The next day was as sunny as the day before. It was the perfect day for climbing the ladder in the tall oak tree.
Eun-Yeong took her leave of the house, walked across the meadow, and gripped the ladder with both hands.
“You must overcome your fears,” she thought. “You must have courage!”
She stepped upon the first rung and looked up. The height made her dizzy, but she closed her eyes and took in a deep breath. She released her held breath, opened her eyes, and started to climb.
She made it about halfway up before she made the mistake of looking down. Looking down made her dizzy again, and she panicked. She clutched the ladder in terror before gathering the nerve to climb back down again.
“I will do it tomorrow,” she said to herself. “I have the courage…I know it!”
She went back into the house after that, went to work, and took care of her nightly chores. She laid down for sleep after a long day, but the trial of the ladder in the tree was never far from her mind.
“I will find the courage to climb the ladder,” she thought in defiance. “I will look out over the ocean, and then I will have the courage I need to leave this place.
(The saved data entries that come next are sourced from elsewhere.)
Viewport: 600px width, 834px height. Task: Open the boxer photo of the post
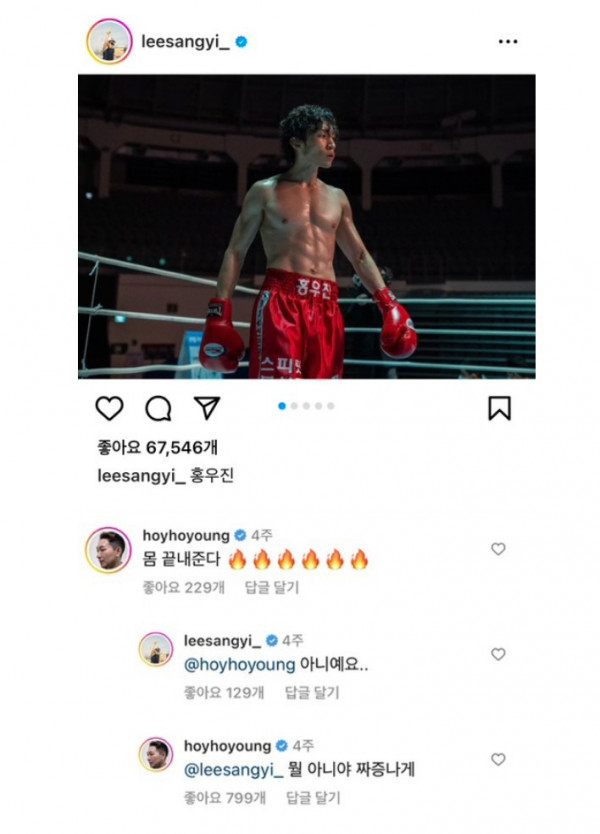coord(307,227)
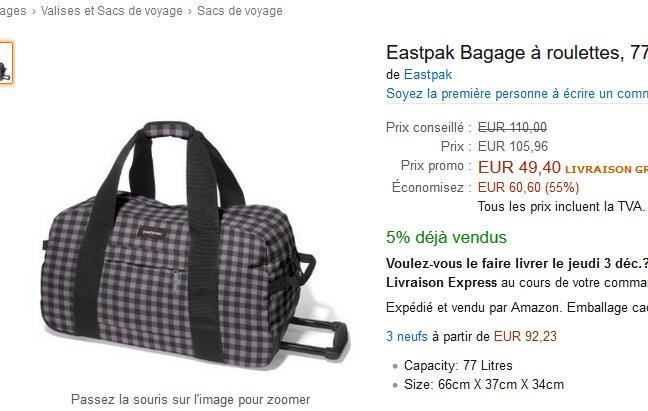Click the savings amount EUR 60,60 (55%)
The height and width of the screenshot is (411, 648).
click(x=528, y=188)
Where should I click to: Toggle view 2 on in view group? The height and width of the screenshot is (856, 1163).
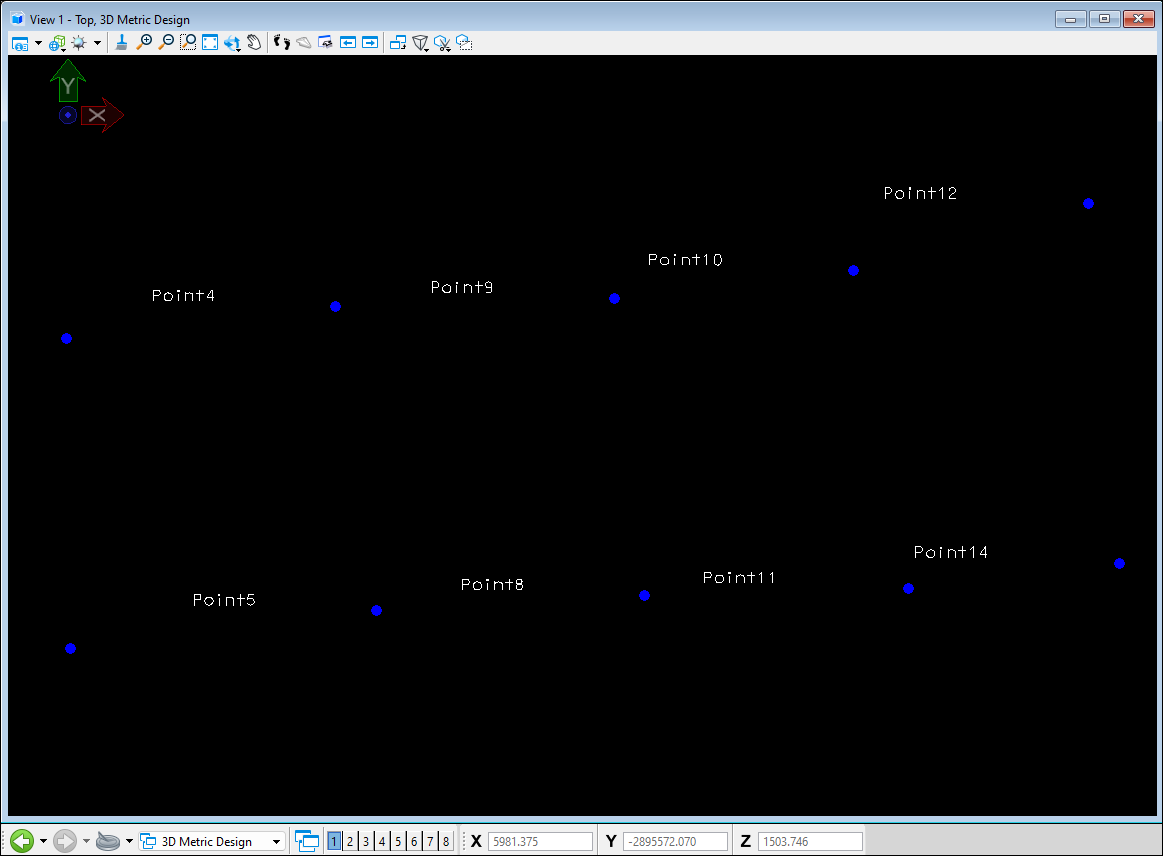[350, 842]
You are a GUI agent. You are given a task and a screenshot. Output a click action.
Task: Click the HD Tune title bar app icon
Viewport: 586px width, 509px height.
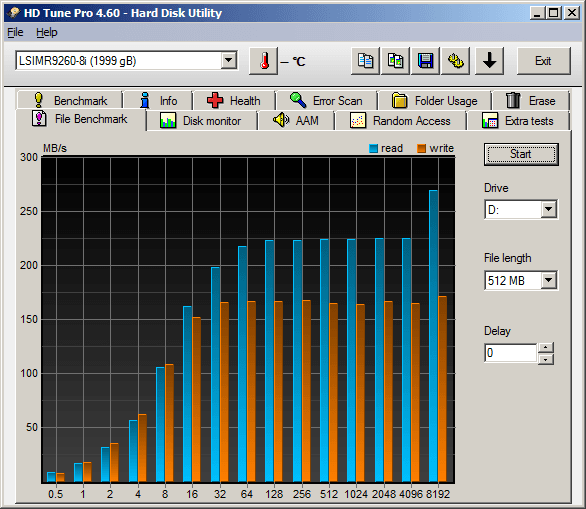pos(14,13)
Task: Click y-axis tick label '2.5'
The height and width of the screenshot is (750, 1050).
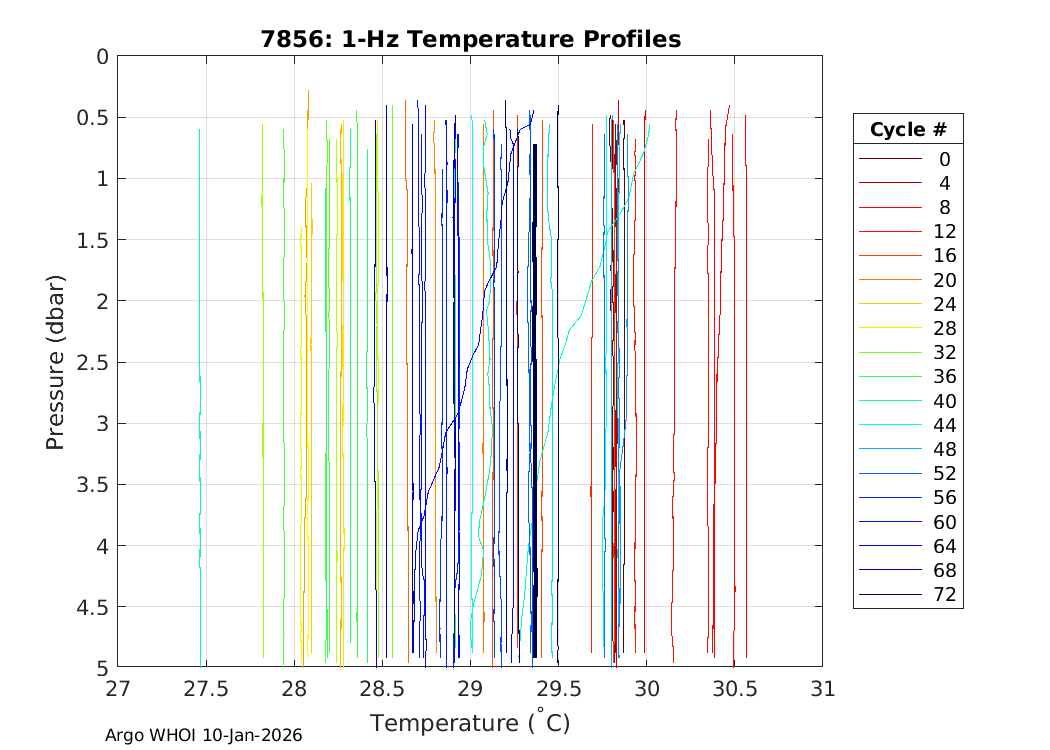Action: [x=91, y=362]
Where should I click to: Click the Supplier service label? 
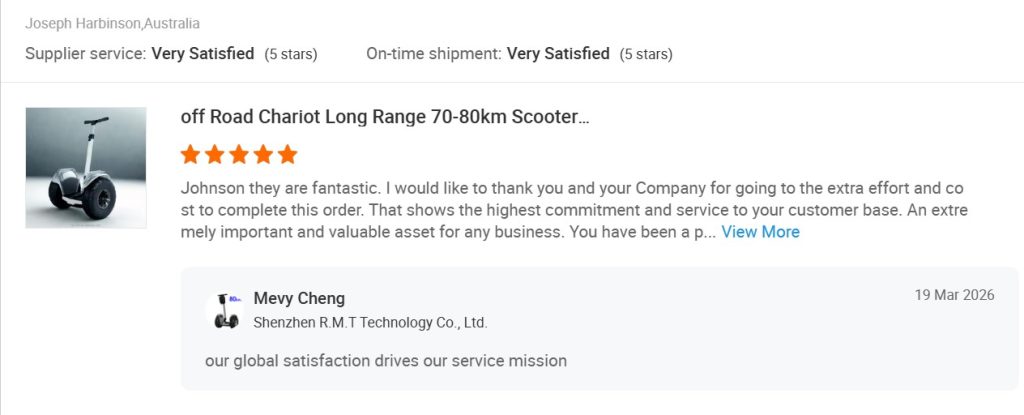point(86,54)
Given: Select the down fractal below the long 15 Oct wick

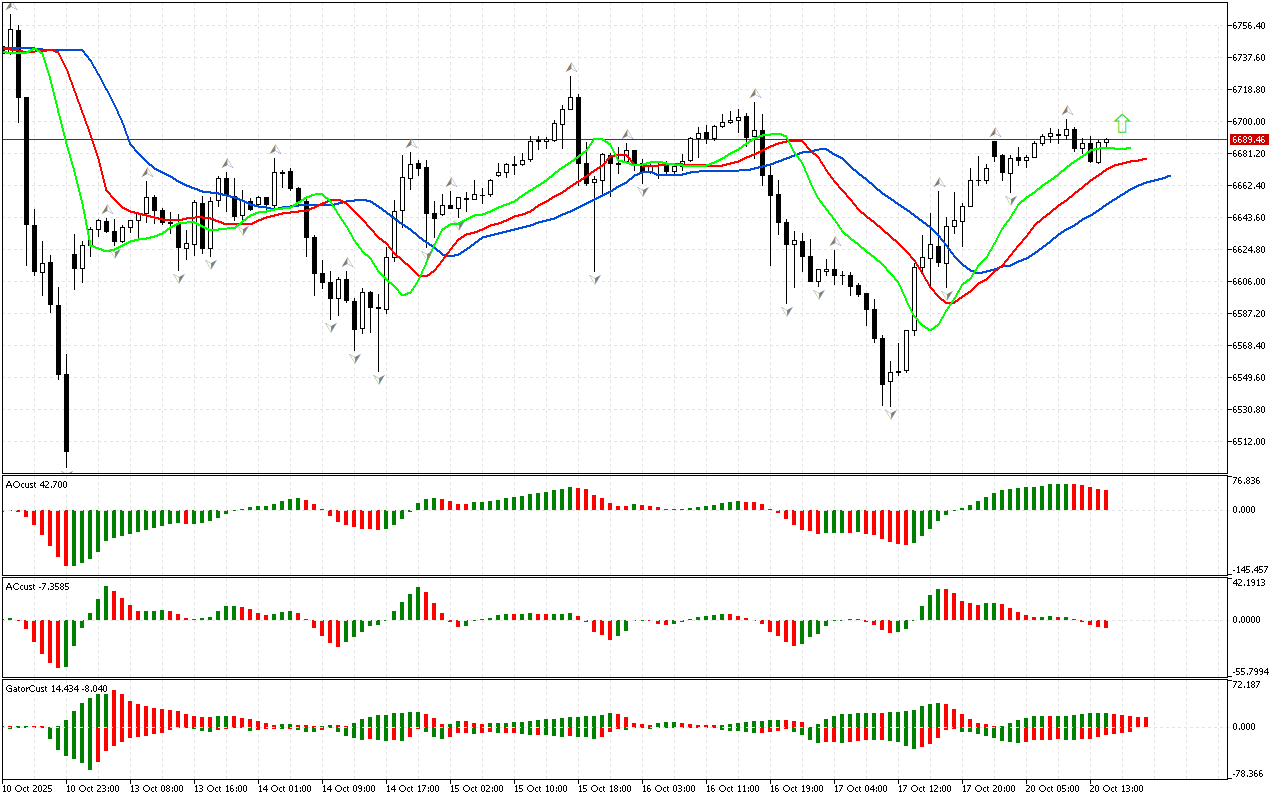Looking at the screenshot, I should click(x=594, y=279).
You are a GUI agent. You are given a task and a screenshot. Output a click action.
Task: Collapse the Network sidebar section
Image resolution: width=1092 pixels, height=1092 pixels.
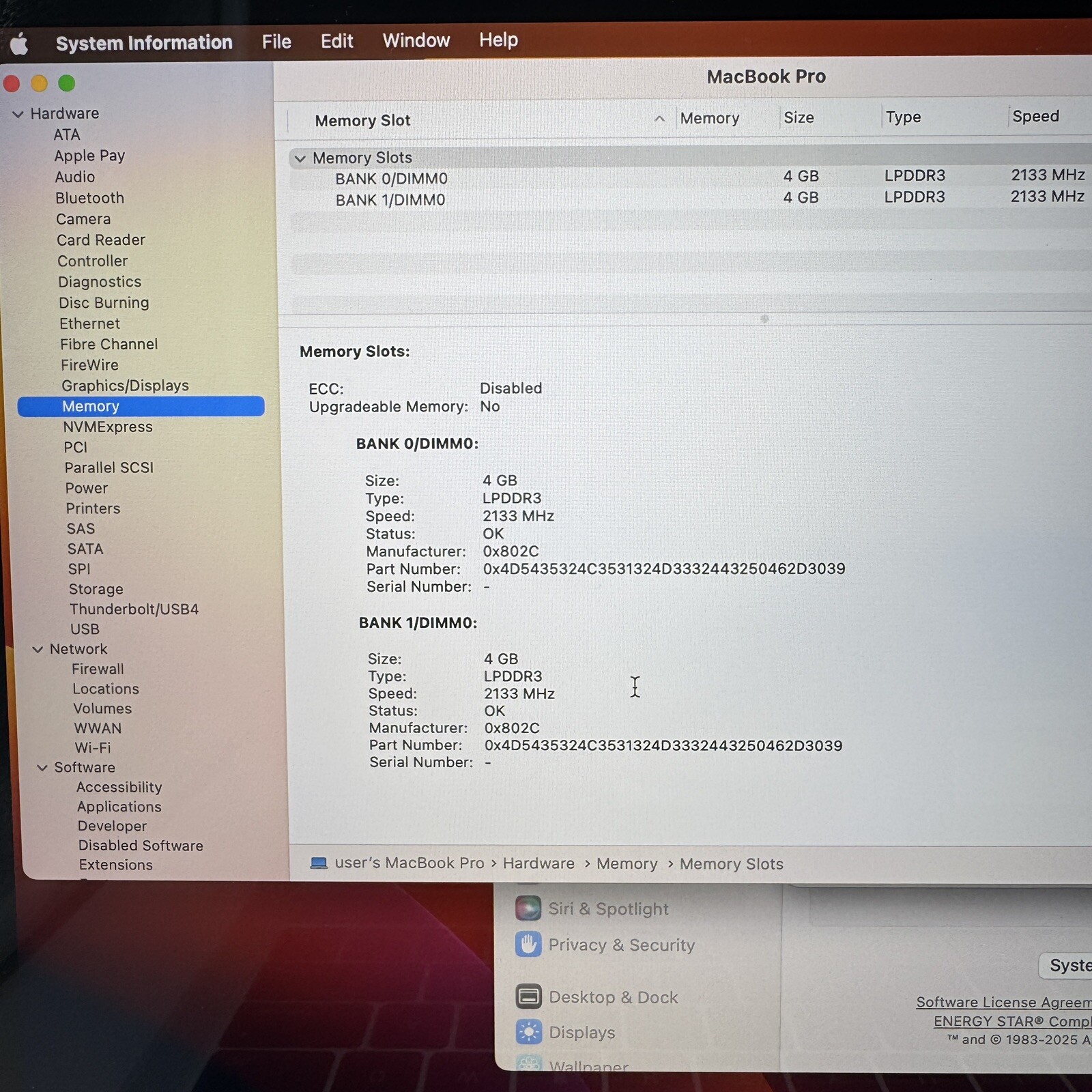(38, 649)
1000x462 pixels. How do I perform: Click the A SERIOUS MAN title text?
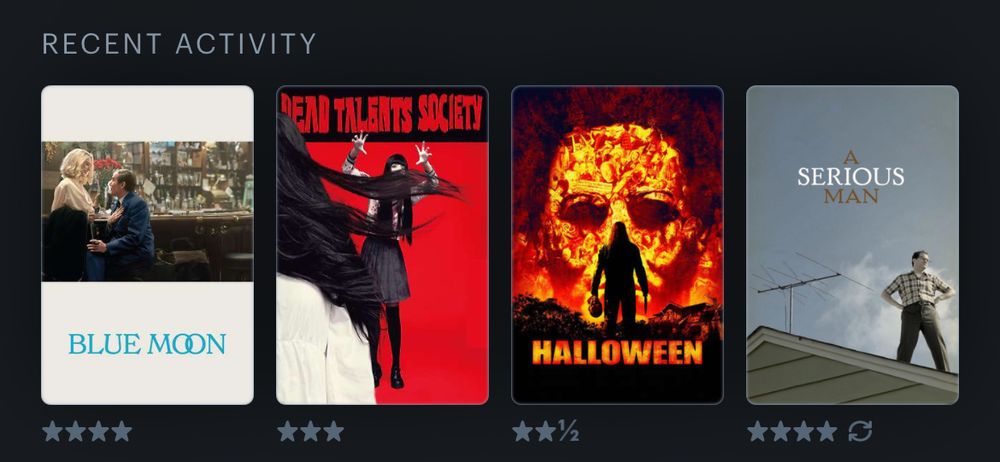tap(851, 177)
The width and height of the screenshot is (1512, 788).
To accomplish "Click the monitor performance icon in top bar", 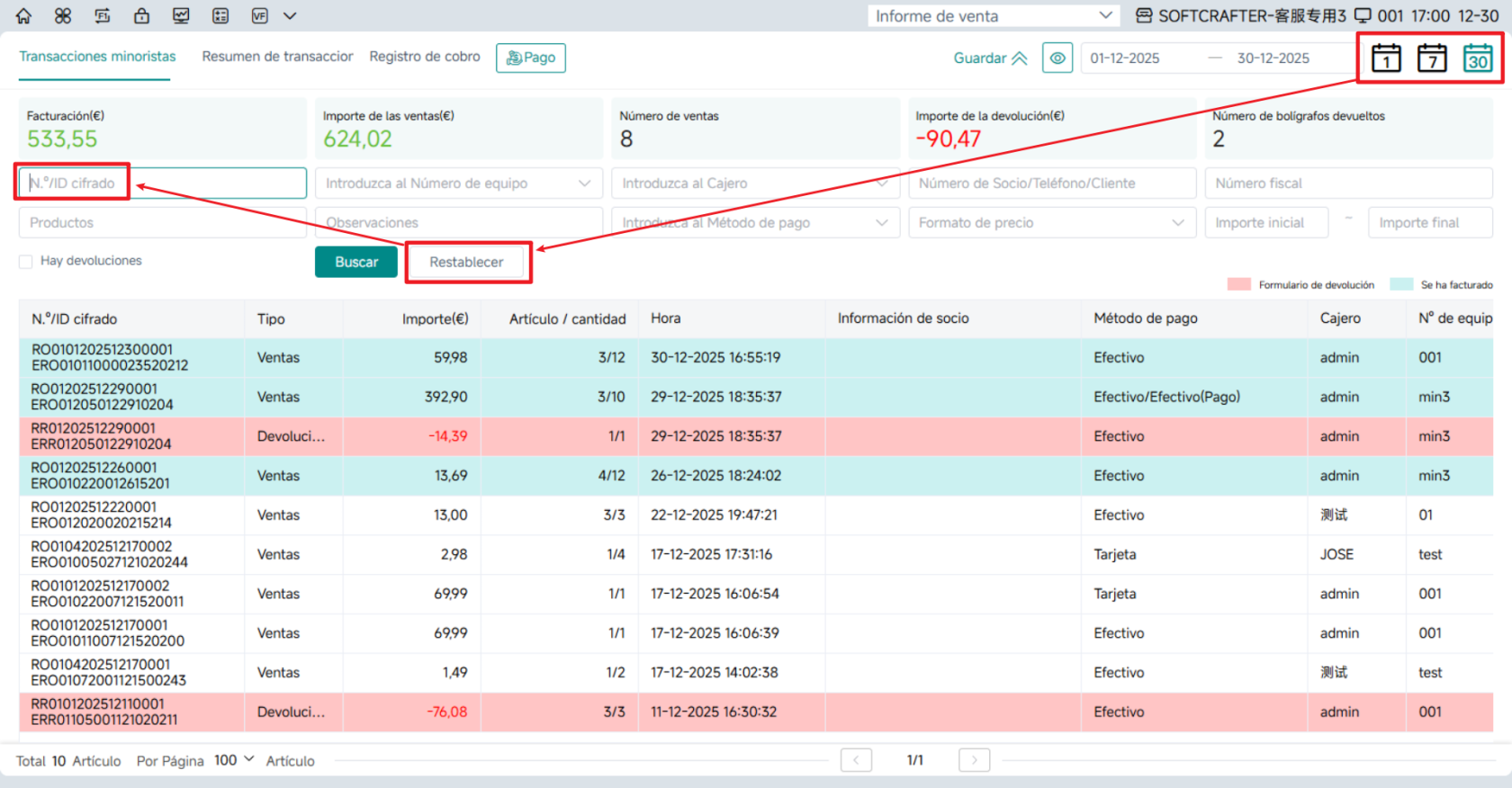I will (181, 15).
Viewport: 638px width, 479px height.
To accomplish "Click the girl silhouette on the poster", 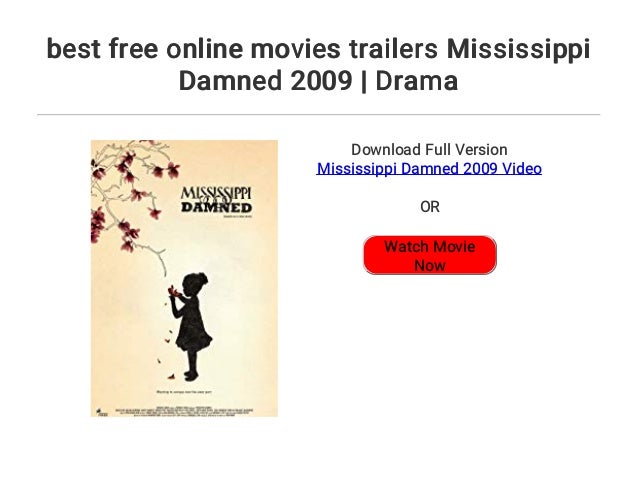I will 190,326.
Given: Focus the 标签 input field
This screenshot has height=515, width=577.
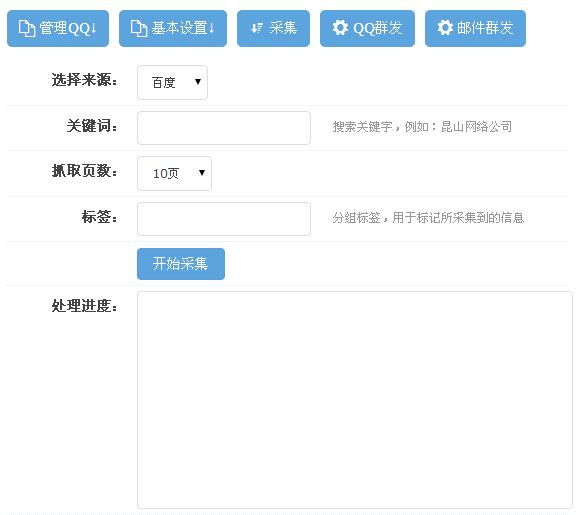Looking at the screenshot, I should 224,219.
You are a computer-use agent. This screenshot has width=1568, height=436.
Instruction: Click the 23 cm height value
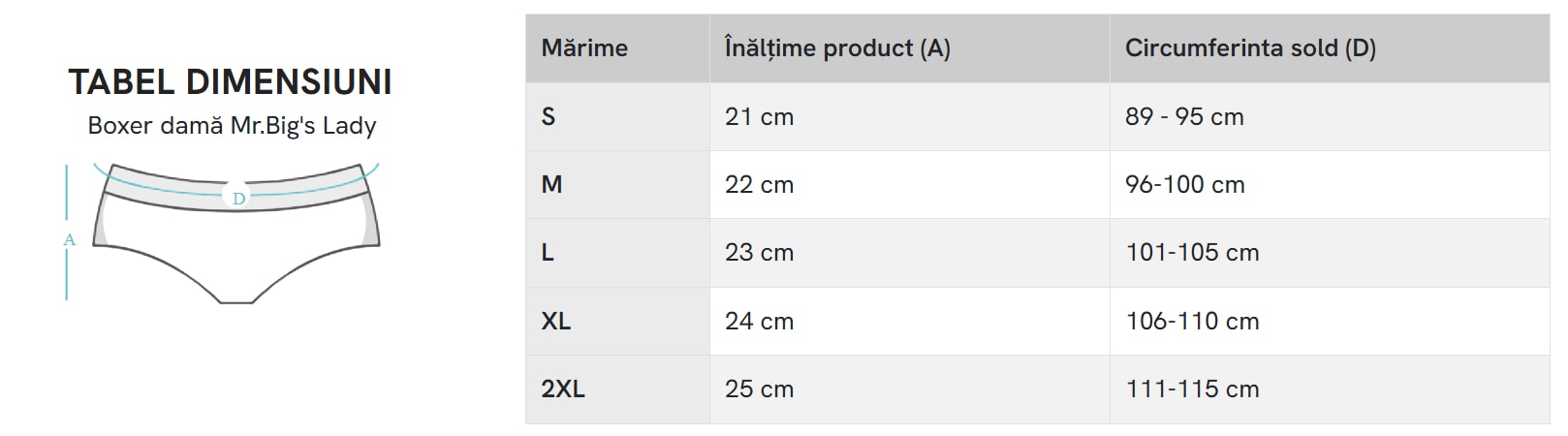click(759, 253)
I will go find Mother and Father, and then I will bring them home.”
The thought of this made her smile inside, and she rested easy that night.
The next day was cloudy, and Eun-Yeong knew more rain was coming.
“I must climb the ladder today,” she said to herself. “I will climb the ladder and find my courage. Then I will fix the roof and leave to go find Mother and Father.”
She gathered her courage, left the house, crossed the meadow, and made her way to the ladder in the tall oak tree. She gripped the sturdy wooden ladder with both hands, looked up, and started to climb.
She made it halfway up when she looked down again. The height made her dizzy, but this time, she steeled herself and shook her head no.
“No!” she said to herself. “I will climb the ladder! I will climb this tree! I must find my courage!”
She took in a deep breath, slowly released it, and climbed. She took one step after the other, and before she knew it, Eun-Yeong was at the top of the ladder and in the crook of the tree.
She held onto the branches as she looked out over the vast expanse that was the ocean, but there was something else that held her immediate attention.
Before her was a thick branch that stretched forth over the cliffside, over the crashing waves far below. It was impossible to see this side from the meadow, so its cliffside branches were only visible from the crook of the tree.
She had found her courage at the top of her climb, but she had also learned a terrible truth. She would not be leaving to find her mother and father.
Around that thick branch was a rope and a chain. Swinging from the rope was the rain-soaked body of her mother, the older woman’s neck broken at an odd angle from the drop, her body swinging next to the chain-hanged, chain-bound, moldering skeleton of her father, his remains decayed and stripped of flesh by birds long, long ago.